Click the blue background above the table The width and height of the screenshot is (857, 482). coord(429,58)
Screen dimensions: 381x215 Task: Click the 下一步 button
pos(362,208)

★ ★ ★ ★

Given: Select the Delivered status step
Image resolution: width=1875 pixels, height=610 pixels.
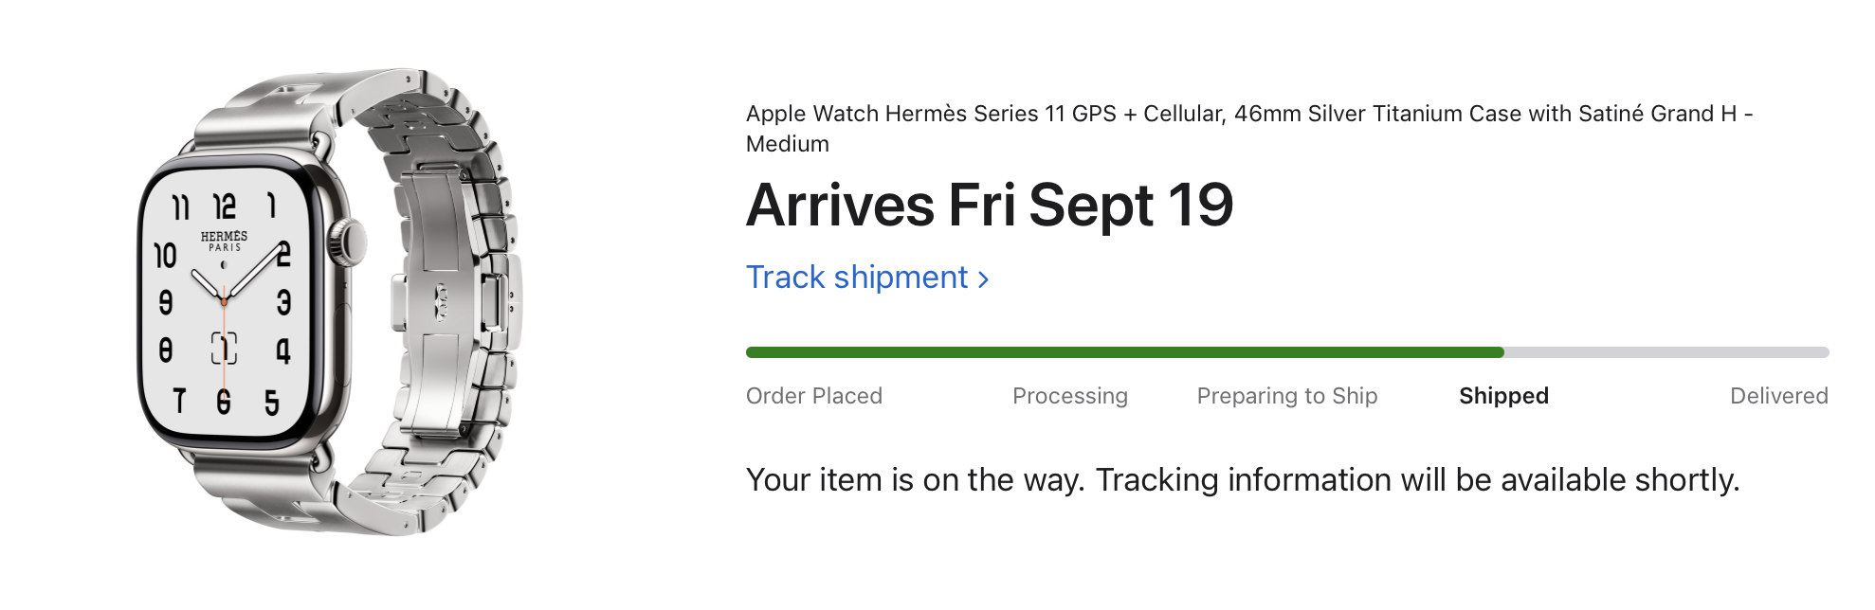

★ ★ ★ ★

*PROBLEM STATEMENT*:
In the entries above, some lines hold the string "width". Copy each of them.

*COMPLETED TASK*:
Click the blue background above the table The width and height of the screenshot is (857, 482). coord(429,58)
Image resolution: width=1875 pixels, height=610 pixels.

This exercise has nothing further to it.